Wednesday, February 16, 2011

First Impressions last because so few of us bother to ever change.

So my head is still at Good Vibes which is a good place for it to be. Towards the end of the evening, dressed as some kind of Celtic Eskimo with Viennese sausage in hand (not a euphamism) I wandered across some lawn and some pavement into the laser lighting show of Faithless.

Something about electronic music and flashing lights and the colour blue stimulates the brain and though I was not tripping on any drugs (as per always) I found myself going on a journey of emotion and possibility that felt a positive shade of blue.

The title of this post was one of the repetitive hooks of a song in Faithless' set which if memory serves me correctly was actually coloured green not blue but it needless to say went 'How can I change the world if I can't even change myself ?' and thanks to the miracle of Google I was able to find out the song was called Salvae Mea, which according to the miracle of Wikipedia means 'Save My'.

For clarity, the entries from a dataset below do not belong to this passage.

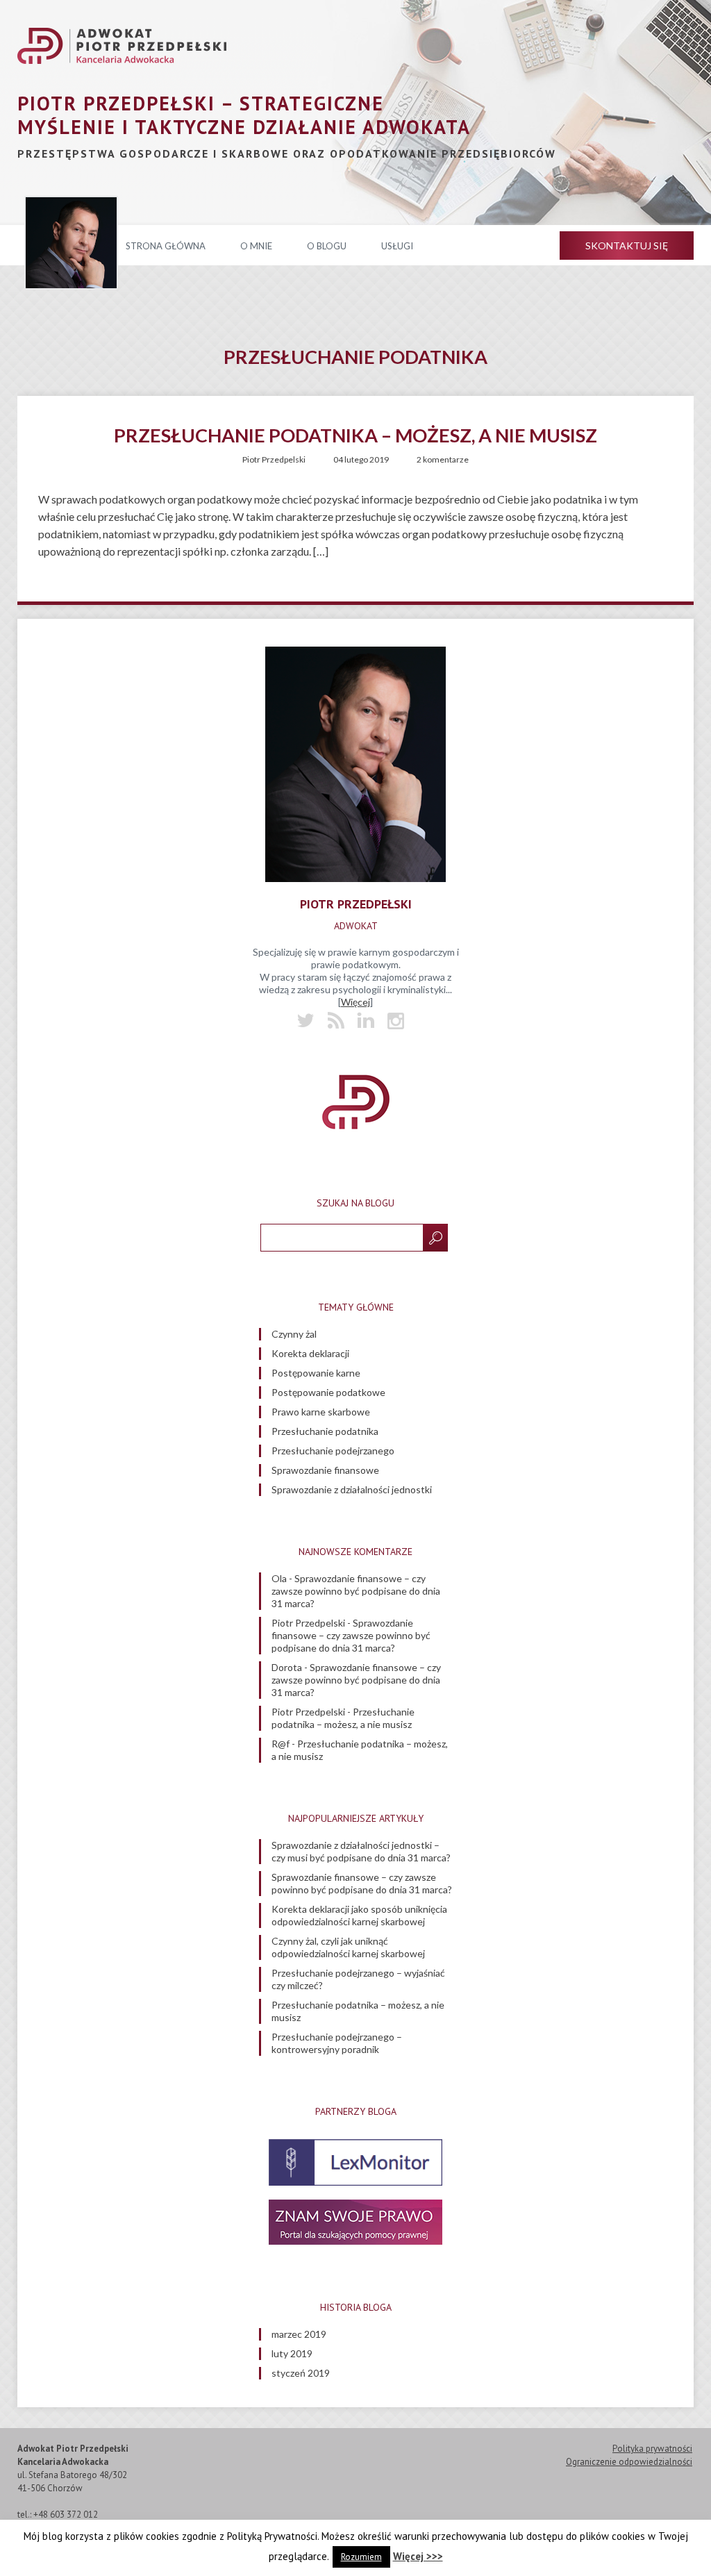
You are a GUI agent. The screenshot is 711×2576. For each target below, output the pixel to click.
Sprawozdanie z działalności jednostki (351, 1489)
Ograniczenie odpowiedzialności (629, 2462)
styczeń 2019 (300, 2373)
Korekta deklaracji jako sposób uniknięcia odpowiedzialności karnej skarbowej (359, 1915)
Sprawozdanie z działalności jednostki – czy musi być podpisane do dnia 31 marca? (361, 1851)
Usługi (397, 245)
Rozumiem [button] (361, 2557)
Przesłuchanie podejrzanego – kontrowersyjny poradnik (336, 2043)
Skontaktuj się (626, 245)
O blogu (326, 245)
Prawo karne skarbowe (320, 1412)
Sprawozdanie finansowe (325, 1470)
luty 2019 (291, 2353)
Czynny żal (294, 1334)
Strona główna (166, 245)
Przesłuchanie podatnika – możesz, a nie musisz (355, 435)
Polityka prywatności (652, 2448)
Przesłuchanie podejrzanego (332, 1450)
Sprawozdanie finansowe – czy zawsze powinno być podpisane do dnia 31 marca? (355, 1590)
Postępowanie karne (315, 1373)
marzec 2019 (298, 2334)
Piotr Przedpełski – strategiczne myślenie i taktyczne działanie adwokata (244, 115)
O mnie (256, 245)
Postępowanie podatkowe (328, 1392)
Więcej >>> (418, 2556)
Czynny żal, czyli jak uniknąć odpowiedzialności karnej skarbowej (348, 1947)
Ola (279, 1578)
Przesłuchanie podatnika (324, 1431)
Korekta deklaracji (310, 1353)
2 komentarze (443, 459)
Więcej (355, 1002)
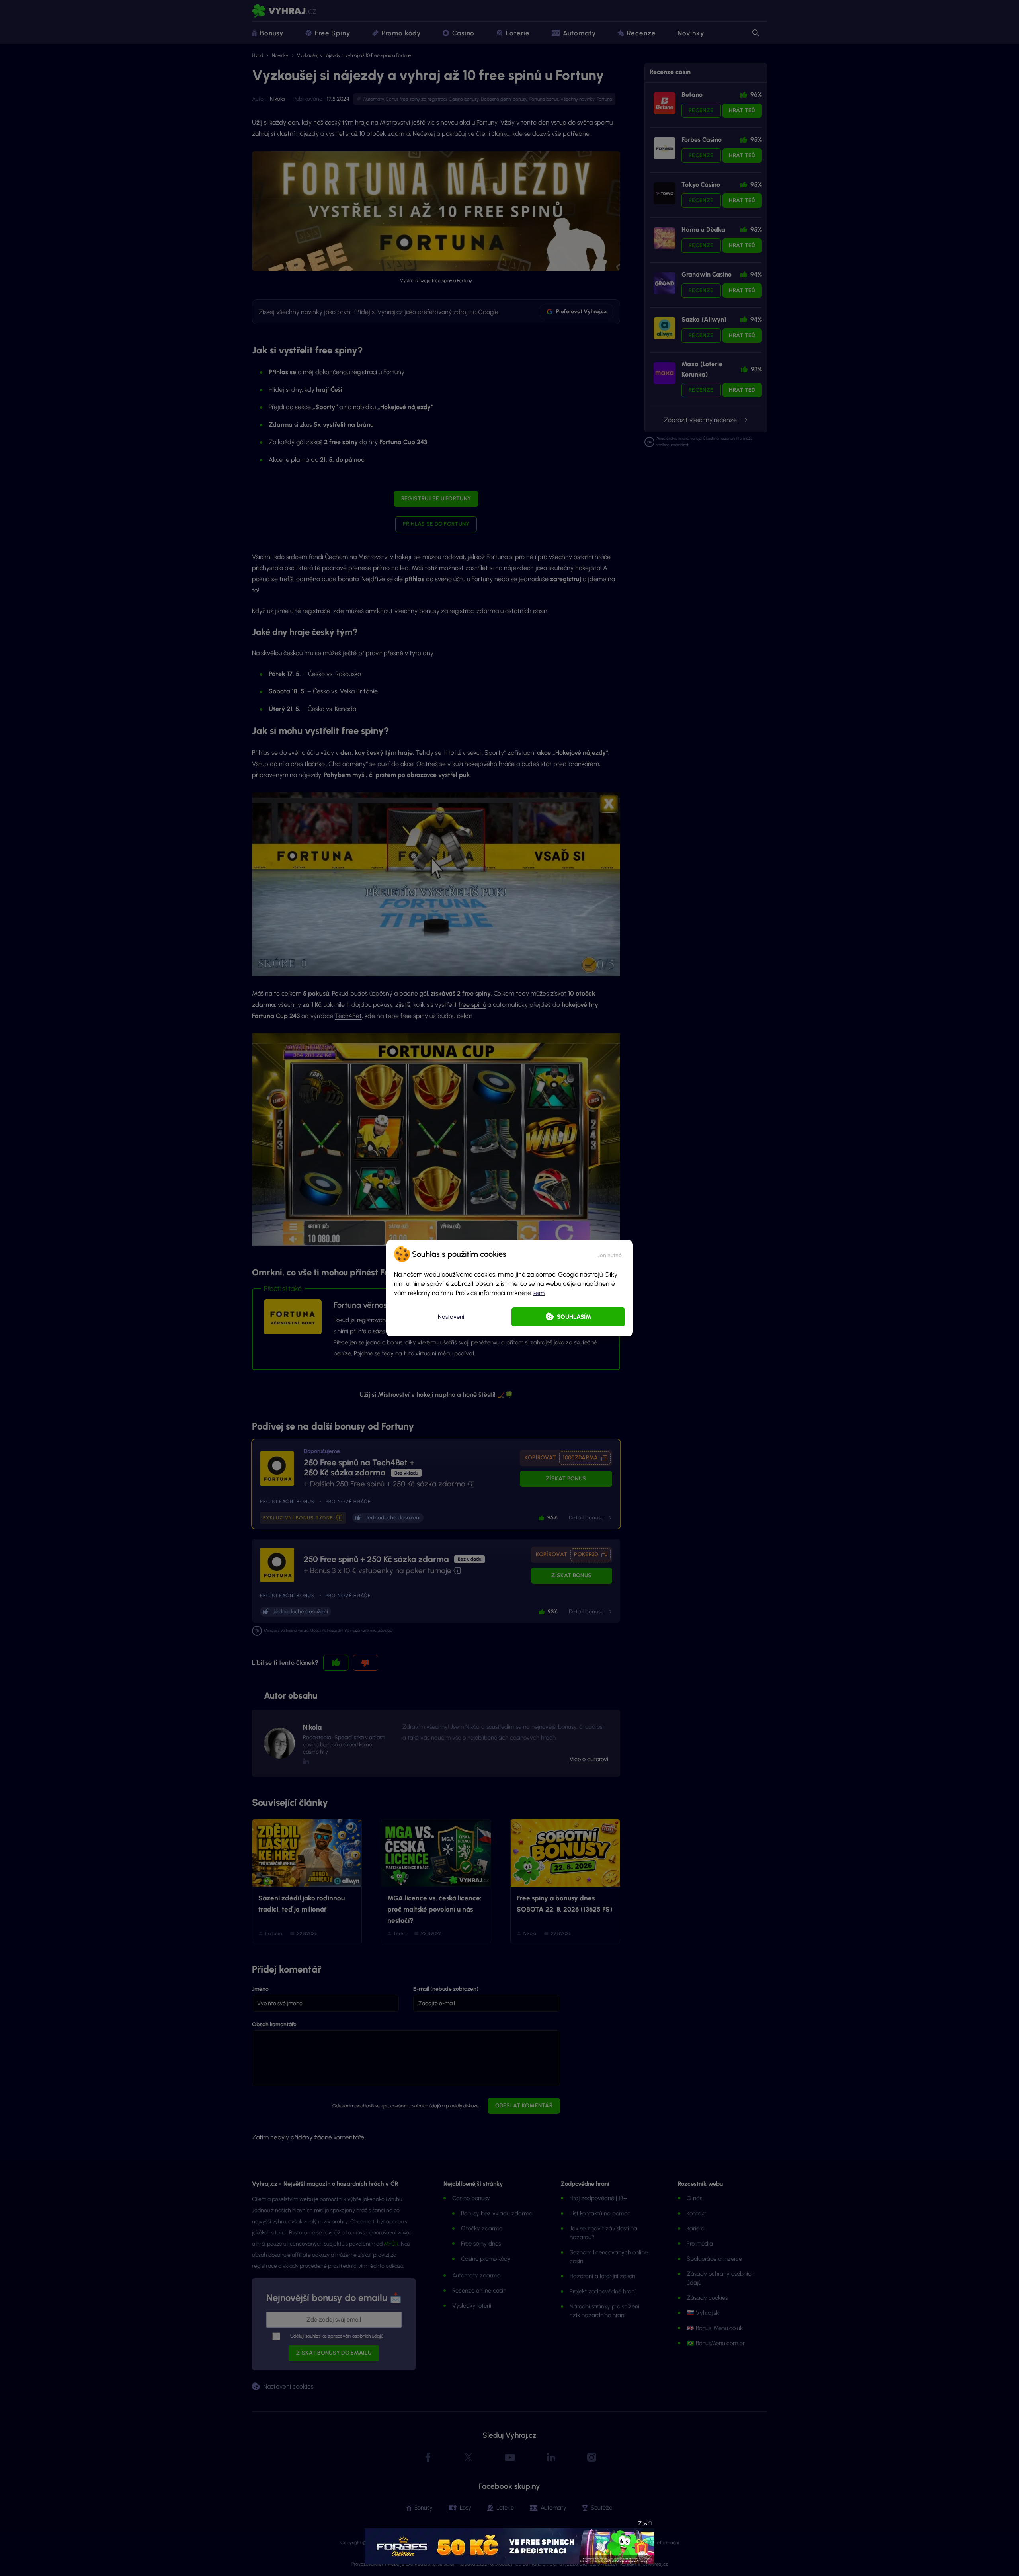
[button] (609, 1254)
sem (539, 1293)
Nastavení (451, 1316)
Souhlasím (574, 1316)
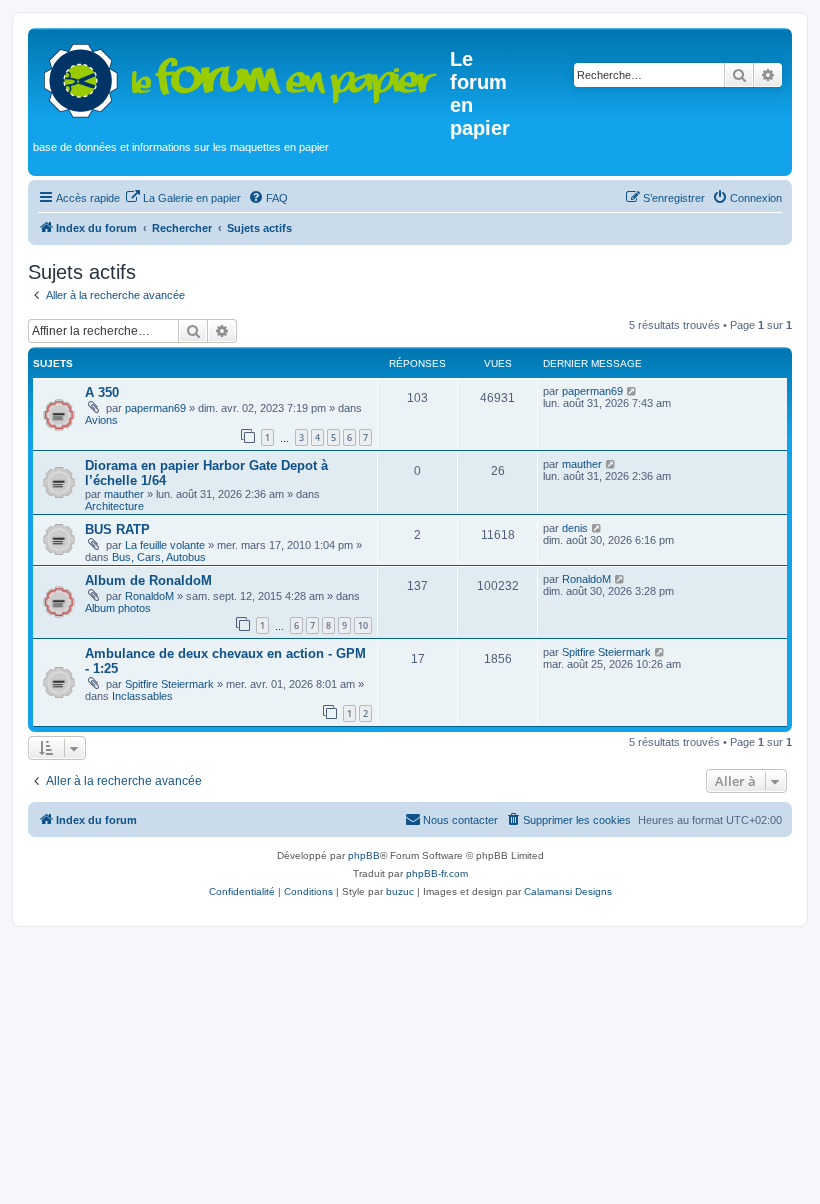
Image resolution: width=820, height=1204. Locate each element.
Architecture (114, 506)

Anyway, Faithless push the positivity they don't promote no junk, but I found this song quite positive. Thanks to it's repetitiveness its message was easy to absorb. Badu also did a prolonged 'Believe In Yourself' but the freestyling vocal style made it relatively harder to absorb. Plus you'd be all like 'this isn't techno, why's she all repeating herself?' know what I'm saying?

No.

Okay so Faithless were saying 'How can I change the world if I can't even change myself ?' and here's the thing. I can change myself. I'm capable of change. Sure there is some essence that makes me, me. Plus peeps including myself tend to misremember things. NNT points out that often an actors 'skill' or 'talent' or 'genius' is retrospectively applied to their careers AFTER they win an Oscar. We forget that we never really noticed them before. Or we assume that other people did.

Anyway, I can make a jump shot, like shoot overhead in basketball, this is just one tangible way I have changed. That is reversing a life long bad habit of shooting from the hip. An easier to block underarm shot that I always did (and I am told looks particularly ungraceful).

I am also much better at listening than I was 5 years ago, when I didn't listen to anybody at all. Everything I knew about anyone I did through observing and assuming. I was taught the secret by Shona, that in fact everybody is kind of fascinating if you can just listen to them, look for them. I'm still a terrible listener, but I am 1000 times better than I was.

To answer Faithless' question though (which was rhetorical I know) I can change the world around me by changing myself, a part of our environment is me. I think though that the very wording of the question alludes to responsibility I am reminded of the Maturity Goats: The one specifically in the upper left looking at the clouds, that 'Blames Self for World' is the contrasting goat to the red one with back to the clouds 'Blames World for Problems'.

The very question 'How can I change the world?' is to suggest we are in control of the world, that it can be changed by 'I'*. It is already assuming that we are not a victim. That if the world doesn't suit us we can go out there and change it. How empowering. To ackowledge that we can change ourselves though is most empowering.

I don't mean in the Little Mermaid sense, where you make sacrifices for cosmetic changes in order to get a guy, but in Emporers New Groove sense where you transform yourself into a better human being and grow for your own sake.

And like a Llama crossing the jungle, change isn't easy or even pleasent, but if you can make yourself more capable, more versatile it pays off, peeps will notice it eventually and you don't have to be saddled with some first impression. You can make a second impression if you are capable of change.

*'I' kind of looks like a seal looking at me.